The NORISK will provide a unique combination of theoretical work with cross-disciplinary, supported on risk assessment and infrastructure management, based on the cutting-edge knowledge at European Universities, with an effective cooperation between Civil, Industrial and Systems engineers on a common educational project, during which there is specially devised attention and time for project-based learning.

The NORISK programme structure comprises two semesters: in the 1st semester, from October to March, the coursework takes place, being composed of five sequential units (NR1 to NR5) and one project-based learning unit (NR6), while in the 2nd semester, from March to July, the MSc dissertation is developed by the student.

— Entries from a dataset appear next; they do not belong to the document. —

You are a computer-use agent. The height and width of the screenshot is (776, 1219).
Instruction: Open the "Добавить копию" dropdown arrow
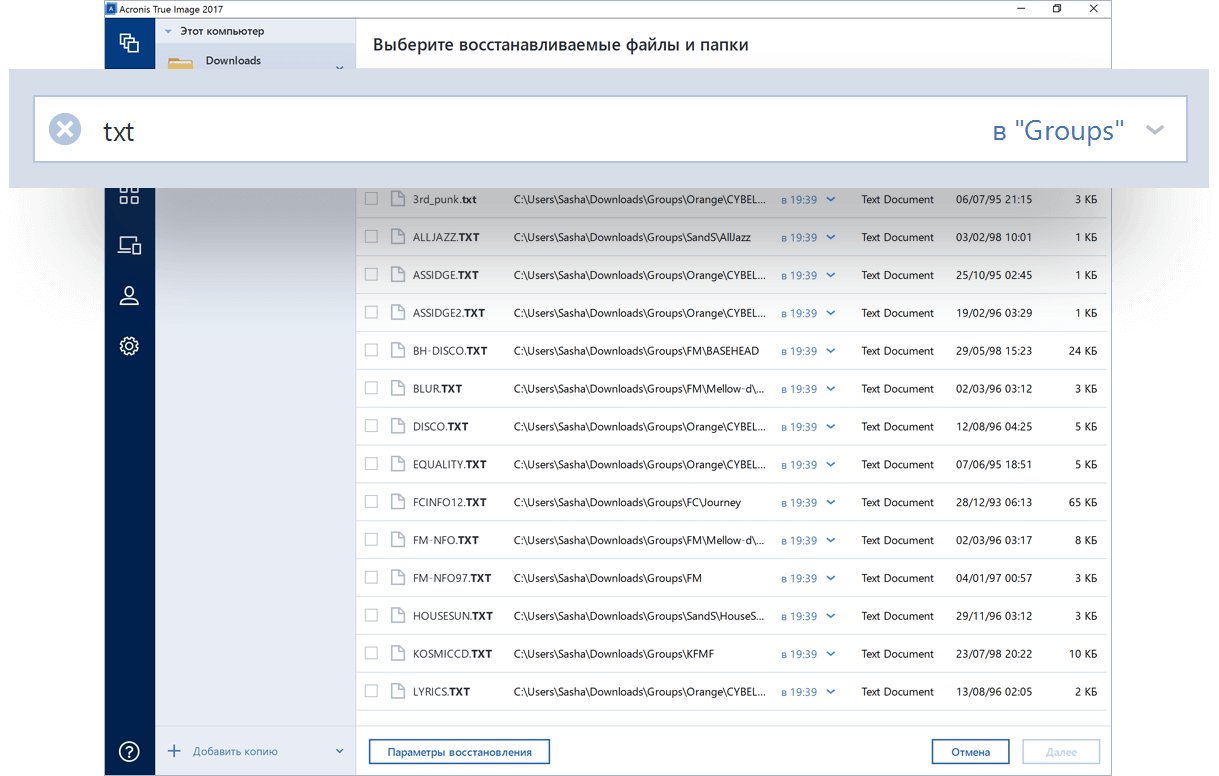pos(339,752)
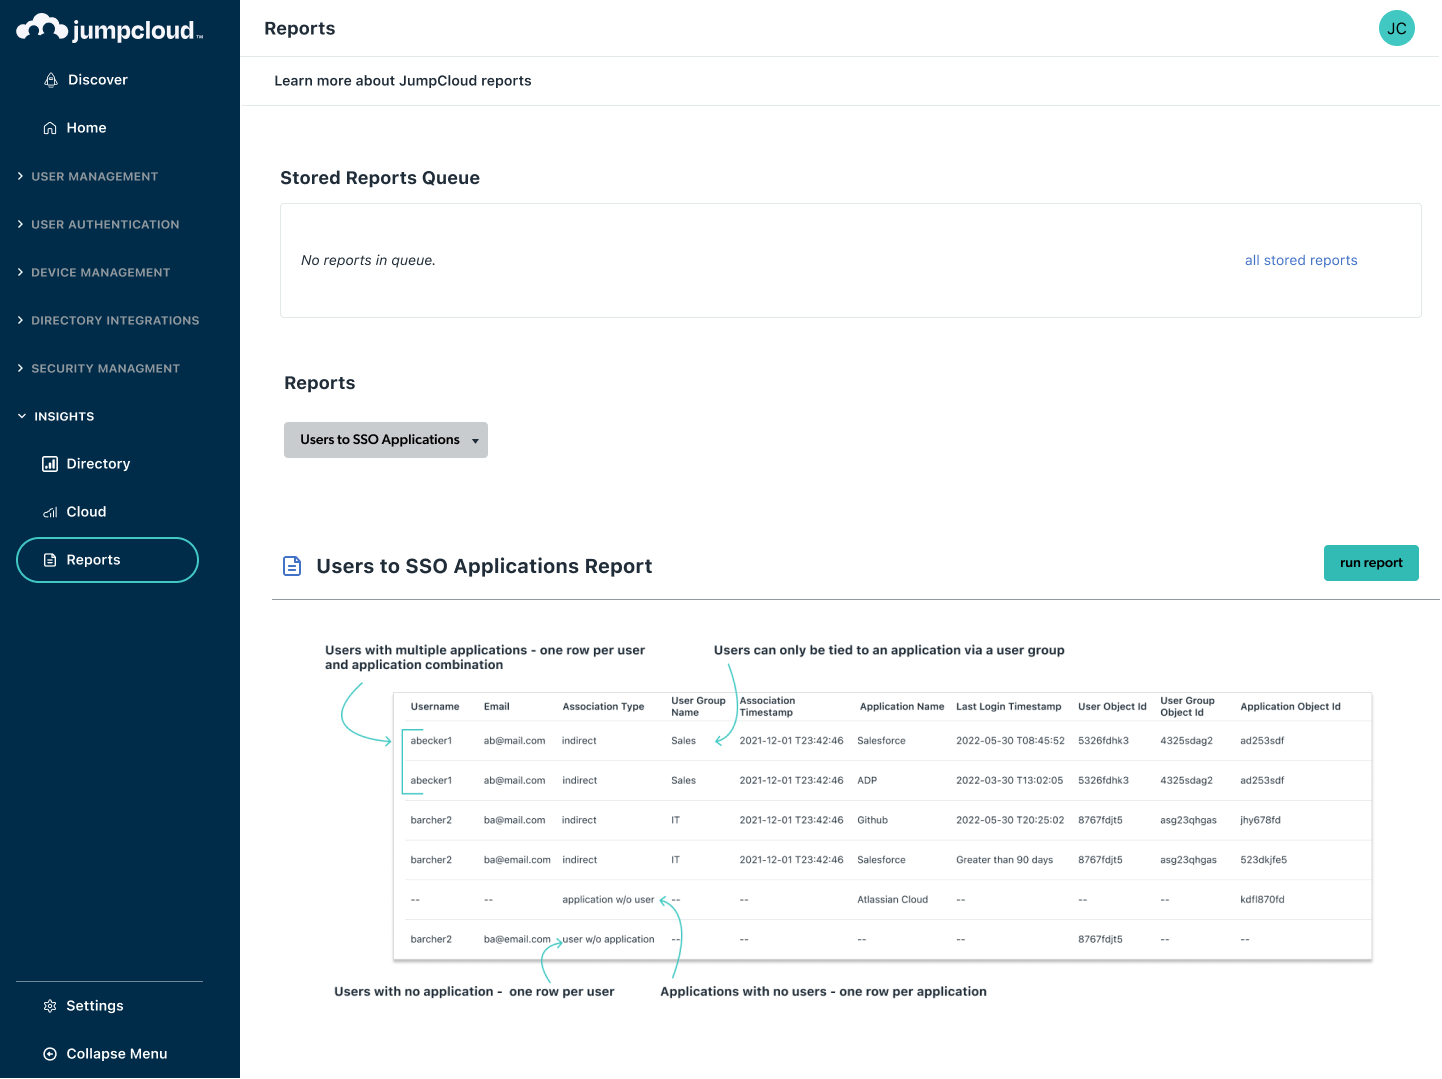Open the JC account avatar
This screenshot has height=1079, width=1442.
(1396, 28)
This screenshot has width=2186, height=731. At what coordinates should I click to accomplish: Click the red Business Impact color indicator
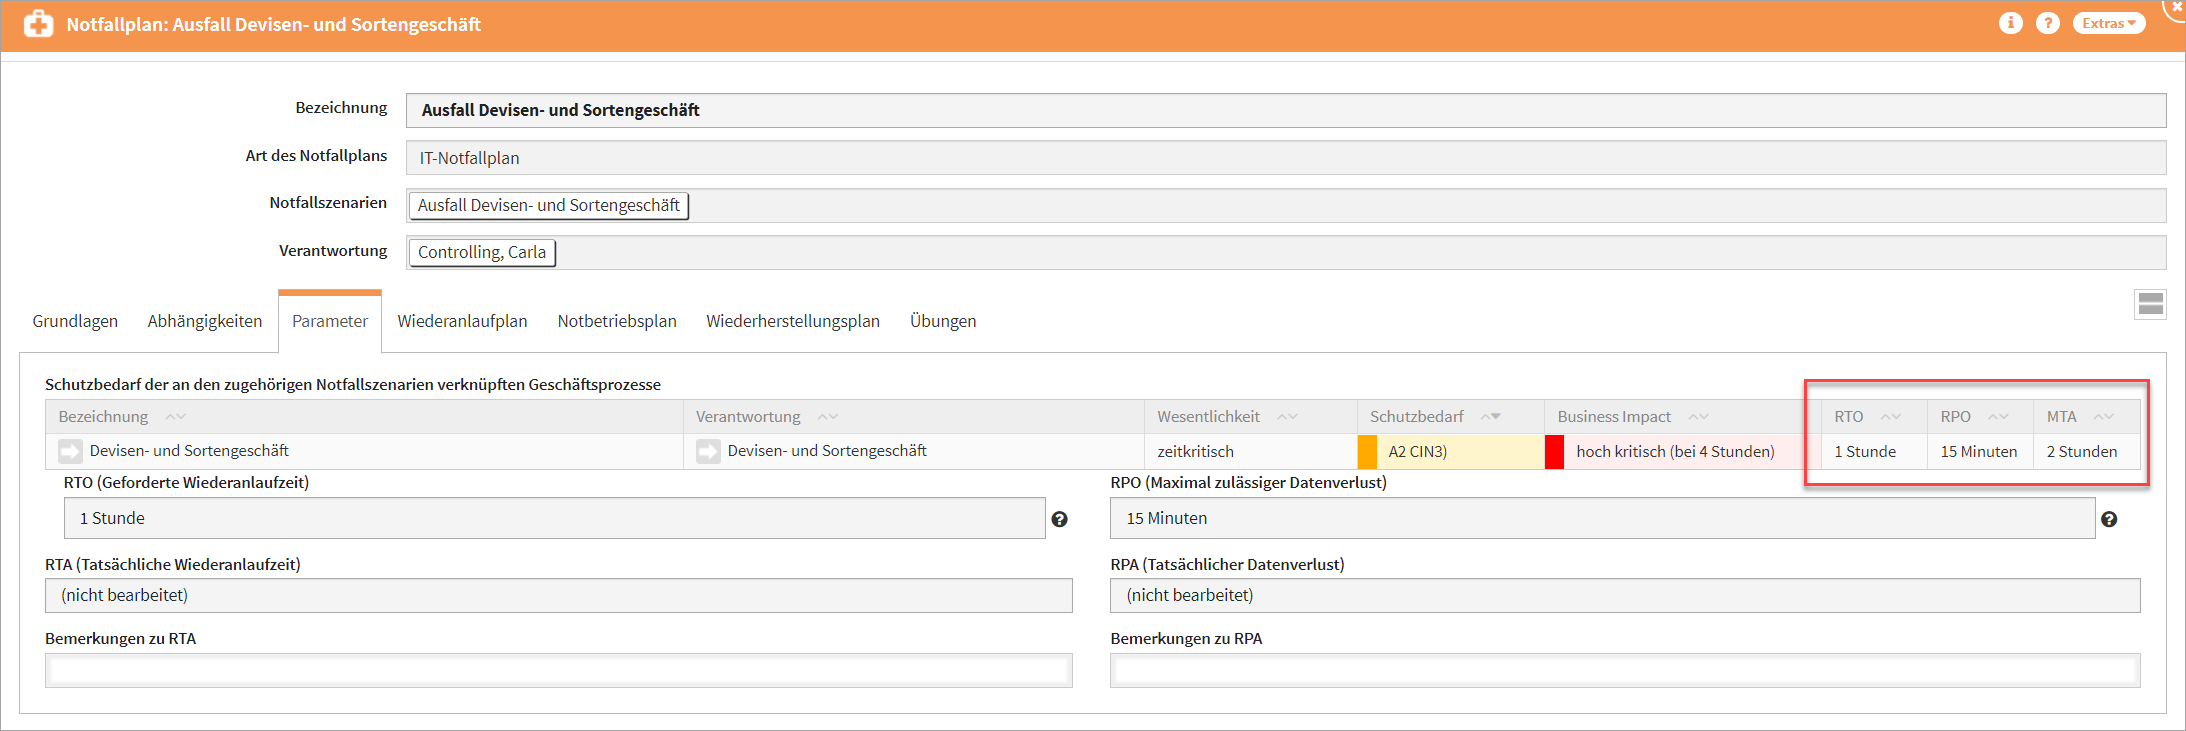(x=1554, y=452)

The programme provides two opportunities of interaction between all participant students, the Integration Week (late November) and the annual NORISK Workshop (late May). Those events take place in the Consortium members that are not hosting the coursework on that specific academic year:

  • Nearby the end of November, the Integration Week, lasting five days, will allow students of: i) having social interaction; ii) developing additional softs skills; and iii) gaining additional knowledge. The participation of students in the Integration Week will be supported by the Consortium (travel, accommodation and meals). The programme includes:
    • Day-1: check-in, welcome reception by the Rector representative and visiting the facilities of the Integration Week hosting Institution, with particularly emphasis in the labs;
    • Day-2: seminars on soft skills to be provided by experts to be invited for this specific task (morning) and teambuilding activities (afternoon);
    • Day-3: Technical in field visit to a case-study (morning) and cultural guided visit to downtown (afternoon);
    • Day-4: invited lectures provided by invited Associate Partners to address relevant topics not included in the curriculum (morning) and teambuilding activities (afternoon);
    • Day-5: check-out and closing communication (morning);
  • During the 2nd semester, at late May, the annual NORISK Workshop will take place, lasting 3 days, aiming at bringing all students once again to participate in i) a series of keynote lectures; ii) a pitch and discussion of the ongoing MSc dissertations and iii) a job fair. The technical programme of NORISK Workshop includes:
    • Day-1: check-in, welcome reception by the Rector representative and visiting to the facilities of the NORISK Workshop hosting Institution, with particularly emphasis in the labs;
    • Day-2: pitch session and discussion of the ongoing MSc dissertations (all day);
    • Day-3: invited lectures provided by invited Associate Partners to address relevant topics, not included in the curriculum and job fair event (morning) and, NORISK alumni testimonials, job fair event (continuation), and closing communication (afternoon).
Academic Year Coursework MSc dissertation Integration week NORISK Workshop
The NORISK is a one year, full-time very intensive programme. The study programme is composed of seven course units (modules): i) five sequential units (5 ECTS each) and ii) one project-based learning unit along the 1st semester (October to March) (5 ECTS – 45 hours of lectures and 95 hours of independent student work); and, iii) one dissertation during the 2nd semester (March to July) (30 ECTS – 15 tutorial hours and 825 hours of independent student work). The curriculum is the same, no matter the student mobility track.
Introduction to risk assessment and management of infrastructures
Coordinator: José Campos e Matos

Description: Introduce the main aspects concerning the risk management of infrastructures, with an emphasis on those considered as critical. Moreover, important concepts, such as those of redundancy, robustness, resilience, adaptability and mitigation will be respectively introduced. In order to evaluate infrastructure global performance, sustainability assessment concepts and tools will be given. In addition, basic modelling skills and tools, such as multi-physics analysis, scientific programming, geographic information systems, among others, will be provided.

Main learning objectives:

  • to identify the main components of risk assessment for infrastructure management;
  • to identify the performance level and sustainability of infrastructures, based on quality control tools and advanced modelling;
  • to list the main aspects of redundancy, robustness, resilience, adaptation and mitigation;
  • to model a multi-physics problem;
  • to apply digital tools and use geographic information systems, within a context of risk assessment and infrastructure management;
  • to integrate the main concepts and tools for the risk assessment and management of infrastructures into a real case study.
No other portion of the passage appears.